AI is only as good as the data is has been trained on. But OpenAI shows that its generative AI is indeed smart.
When the company unveiled ChatGPT, its generative AI quickly captivated the world. Sooner than later, it made rivals scramble for their own solutions, people make it help them with various tasks, and researchers tinkering with it to see its innerworkings.
While there is standard to benchmark a generative AI, and it's even said that the world-renown method test from Alan Turing is no longer relevant because of the technology, a study finds that the product from ChatGPT is next-level.
According to a research from the University of Montana (UM) and its partners, it's suggested that the AI can match the top 1% of human thinkers on a standard test for creativity.

To come to this conclusion, the study that was directed by Dr. Erik Guzik, an assistant clinical professor in UM's College of Business, used the Torrance Tests of Creative Thinking (TTCT ), a well-known tool to assess human creativity.
The researchers submitted eight responses generated by GPT-4-powered ChatGPT, and also submitted answers from a control group of 24 UM students taking Guzik's entrepreneurship and personal finance classes.
These scores were then compared with 2,700 college students nationally who took the TTCT in 2016, and scored by Scholastic Testing Service, which didn't know AI was involved.
The results placed ChatGPT high up.
According to the conclusion, the AI was able to achieve remarkable fluency, which is the ability to generate a large volume of ideas, and originality, which is the ability to come up with new ideas.
ChatGPT only scored bad on flexibility, which is the ability to generate different types and categories of ideas.
"For ChatGPT and GPT-4, we showed for the first time that it performs in the top 1% for originality," Guzik said. "That was new."
What this literally means, ChatGTP outperformed the vast majority of college students.
Read: OpenAI Announces 'GPT 4', A More Powerful, More Creative, But Safer GPT

"We were very careful at the conference to not interpret the data very much," Guzik said. "We just presented the results. But we shared strong evidence that AI seems to be developing creative ability on par with or even exceeding human ability."
Guzik said the TTCT test uses prompts that mimic real-life creative tasks.
"Let's say it's a basketball," he said. "Think of as many uses of a basketball as you can. You can shoot it in a hoop and use it in a display. If you force yourself to think of new uses, maybe you cut it up and use it as a planter. Or with a brick you can build things, or it can be used as a paperweight.
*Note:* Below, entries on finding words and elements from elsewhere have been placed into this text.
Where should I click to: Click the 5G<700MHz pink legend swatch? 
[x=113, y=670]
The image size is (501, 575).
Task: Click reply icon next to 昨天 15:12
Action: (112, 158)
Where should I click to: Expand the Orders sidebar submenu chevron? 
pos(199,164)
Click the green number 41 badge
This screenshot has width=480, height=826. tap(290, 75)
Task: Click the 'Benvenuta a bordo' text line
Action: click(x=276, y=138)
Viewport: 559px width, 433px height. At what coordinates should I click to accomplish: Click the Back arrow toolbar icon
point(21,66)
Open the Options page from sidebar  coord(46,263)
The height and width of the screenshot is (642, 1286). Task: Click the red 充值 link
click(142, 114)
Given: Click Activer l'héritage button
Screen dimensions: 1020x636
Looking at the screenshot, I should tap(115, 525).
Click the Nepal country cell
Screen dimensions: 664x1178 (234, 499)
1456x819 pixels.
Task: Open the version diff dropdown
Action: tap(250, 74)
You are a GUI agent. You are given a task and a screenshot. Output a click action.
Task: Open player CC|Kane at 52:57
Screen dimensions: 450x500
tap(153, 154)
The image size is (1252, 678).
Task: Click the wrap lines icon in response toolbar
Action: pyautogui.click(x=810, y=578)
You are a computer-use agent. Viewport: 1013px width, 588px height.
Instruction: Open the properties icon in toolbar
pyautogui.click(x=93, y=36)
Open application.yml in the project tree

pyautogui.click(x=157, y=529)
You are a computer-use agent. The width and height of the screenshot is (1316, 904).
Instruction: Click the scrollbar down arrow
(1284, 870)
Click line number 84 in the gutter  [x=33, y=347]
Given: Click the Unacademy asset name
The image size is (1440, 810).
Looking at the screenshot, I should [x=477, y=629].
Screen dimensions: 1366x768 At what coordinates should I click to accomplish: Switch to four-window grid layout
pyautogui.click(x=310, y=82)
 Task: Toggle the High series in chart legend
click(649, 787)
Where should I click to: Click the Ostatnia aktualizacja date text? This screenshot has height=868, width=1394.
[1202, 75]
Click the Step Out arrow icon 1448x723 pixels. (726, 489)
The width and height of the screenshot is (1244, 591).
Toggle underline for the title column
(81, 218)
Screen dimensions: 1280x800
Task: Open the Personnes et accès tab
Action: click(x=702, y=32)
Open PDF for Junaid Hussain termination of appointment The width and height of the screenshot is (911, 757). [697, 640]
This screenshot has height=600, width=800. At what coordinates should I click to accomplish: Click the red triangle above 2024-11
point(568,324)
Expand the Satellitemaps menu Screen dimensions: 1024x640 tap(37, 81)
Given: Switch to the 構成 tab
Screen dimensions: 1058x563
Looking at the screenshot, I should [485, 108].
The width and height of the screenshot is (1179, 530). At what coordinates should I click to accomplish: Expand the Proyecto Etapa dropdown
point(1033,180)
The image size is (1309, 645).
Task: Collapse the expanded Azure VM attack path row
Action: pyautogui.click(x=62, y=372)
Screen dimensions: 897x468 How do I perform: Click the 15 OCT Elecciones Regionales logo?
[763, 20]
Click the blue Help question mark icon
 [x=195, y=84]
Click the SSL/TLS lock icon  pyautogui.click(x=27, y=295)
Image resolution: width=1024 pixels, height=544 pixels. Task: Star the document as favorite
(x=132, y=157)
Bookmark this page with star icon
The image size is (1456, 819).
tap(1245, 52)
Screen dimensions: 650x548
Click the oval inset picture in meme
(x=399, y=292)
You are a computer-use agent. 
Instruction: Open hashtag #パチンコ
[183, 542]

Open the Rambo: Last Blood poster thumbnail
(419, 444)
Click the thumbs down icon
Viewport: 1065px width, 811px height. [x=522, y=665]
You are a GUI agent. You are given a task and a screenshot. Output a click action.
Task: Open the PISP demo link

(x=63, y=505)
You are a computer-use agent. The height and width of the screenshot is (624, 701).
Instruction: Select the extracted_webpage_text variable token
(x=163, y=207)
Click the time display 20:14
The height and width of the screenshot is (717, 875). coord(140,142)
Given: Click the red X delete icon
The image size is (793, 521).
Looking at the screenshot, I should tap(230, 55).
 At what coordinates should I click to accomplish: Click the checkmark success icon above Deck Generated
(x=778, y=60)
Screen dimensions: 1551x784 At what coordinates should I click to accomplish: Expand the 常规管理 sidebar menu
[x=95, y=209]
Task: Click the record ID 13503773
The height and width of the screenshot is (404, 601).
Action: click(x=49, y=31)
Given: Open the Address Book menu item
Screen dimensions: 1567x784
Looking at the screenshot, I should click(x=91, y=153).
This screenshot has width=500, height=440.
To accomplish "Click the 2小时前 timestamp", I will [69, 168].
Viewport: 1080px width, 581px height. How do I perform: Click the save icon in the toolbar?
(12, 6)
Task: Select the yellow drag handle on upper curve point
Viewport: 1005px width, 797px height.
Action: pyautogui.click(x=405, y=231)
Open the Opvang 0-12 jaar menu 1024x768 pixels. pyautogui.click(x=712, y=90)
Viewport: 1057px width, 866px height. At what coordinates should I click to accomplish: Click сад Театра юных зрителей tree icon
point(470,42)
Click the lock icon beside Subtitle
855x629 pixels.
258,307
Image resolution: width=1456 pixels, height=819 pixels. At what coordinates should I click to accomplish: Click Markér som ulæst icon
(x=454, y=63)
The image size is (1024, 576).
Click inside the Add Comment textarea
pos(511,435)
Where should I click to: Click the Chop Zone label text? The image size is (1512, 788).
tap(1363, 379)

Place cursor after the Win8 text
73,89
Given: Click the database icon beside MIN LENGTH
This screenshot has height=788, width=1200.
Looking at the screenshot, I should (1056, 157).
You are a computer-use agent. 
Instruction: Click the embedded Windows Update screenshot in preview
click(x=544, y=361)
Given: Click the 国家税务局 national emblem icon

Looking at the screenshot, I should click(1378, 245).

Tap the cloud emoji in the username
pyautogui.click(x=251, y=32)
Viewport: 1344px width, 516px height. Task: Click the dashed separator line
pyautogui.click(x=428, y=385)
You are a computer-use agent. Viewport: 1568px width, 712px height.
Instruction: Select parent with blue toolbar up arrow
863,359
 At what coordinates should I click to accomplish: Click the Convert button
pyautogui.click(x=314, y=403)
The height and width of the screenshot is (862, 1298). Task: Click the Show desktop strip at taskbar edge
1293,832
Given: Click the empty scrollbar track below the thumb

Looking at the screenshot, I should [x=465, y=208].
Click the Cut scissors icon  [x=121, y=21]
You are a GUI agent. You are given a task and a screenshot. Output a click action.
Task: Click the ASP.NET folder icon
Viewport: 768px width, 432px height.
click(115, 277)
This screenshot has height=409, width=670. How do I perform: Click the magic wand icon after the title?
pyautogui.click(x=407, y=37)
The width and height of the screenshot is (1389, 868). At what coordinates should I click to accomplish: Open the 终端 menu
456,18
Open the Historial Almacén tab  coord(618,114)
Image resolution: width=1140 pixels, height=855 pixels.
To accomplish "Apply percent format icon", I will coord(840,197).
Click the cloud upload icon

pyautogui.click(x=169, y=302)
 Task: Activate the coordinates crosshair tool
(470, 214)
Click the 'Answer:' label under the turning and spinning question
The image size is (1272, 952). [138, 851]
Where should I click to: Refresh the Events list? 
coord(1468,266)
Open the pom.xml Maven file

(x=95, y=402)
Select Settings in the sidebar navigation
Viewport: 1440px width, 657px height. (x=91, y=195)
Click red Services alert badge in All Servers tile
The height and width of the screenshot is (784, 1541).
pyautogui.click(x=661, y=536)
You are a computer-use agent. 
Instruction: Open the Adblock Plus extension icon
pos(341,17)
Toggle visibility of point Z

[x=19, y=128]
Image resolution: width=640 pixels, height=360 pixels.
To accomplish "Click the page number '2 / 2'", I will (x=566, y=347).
But maybe you grind it up and reform it into something completely new."
But it's worth noting, that the TTCT is protected proprietary material, meaning that OpenAI has never trained ChatGPT with the data.
Because the material isn't available anywhere, the AI also couldn't "cheat" by accessing information about the test on the internet or in a public database.
Guzik and his team started tinkering with the creativity of ChatGPT after fiddling with it since 2022.
"We had all been exploring with ChatGPT, and we noticed it had been doing some interesting things that we didn't expect," he said. "Some of the responses were novel and surprising. That's when we decided to put it to the test to see how creative it really is."
"I think we know the future is going to include AI in some fashion," Guzik said. "We have to be careful about how it's used and consider needed rules and regulations. But businesses already are using it for many creative tasks. In terms of entrepreneurship and regional innovation, this is a game changer."

In another test, initiated by University of California (UCLA), which tested GPT-3, the 'inferior GPT', it's revealed that with it, ChatGPT can solve problems as well, and also better than college students.
The researchers tested ChatGPT on reasoning problems found in intelligence tests and exams, like the SAT.
This was done because SAT is a standardized test that is used for college admissions in the U.S.. It is a multiple-choice test that measures a student's reading, writing, and math skills, which then score participants on a scale of 400 to 1600, with an average score of 1060.
According to reports, the AI performed impressively well, answering 80% of all questions correctly.
What this means, it effectively outperformed the average score of human participants.
In yet another test, the researchers also challenged the AI model with some SAT analogy questions, where it had to link pairs of words. These questions weren't available on the internet, meaning that the AI couldn't cheat, and still it did better than the average human.
However, there were areas where GPT-3 struggled with social interactions, math reasoning, and problems that required understanding physical space.
While overall, the study found GPT-3's exceptional problem-solving abilities, the researchers concluded that ChatGPT did not reach the level of human-level intelligence or artificial general intelligence.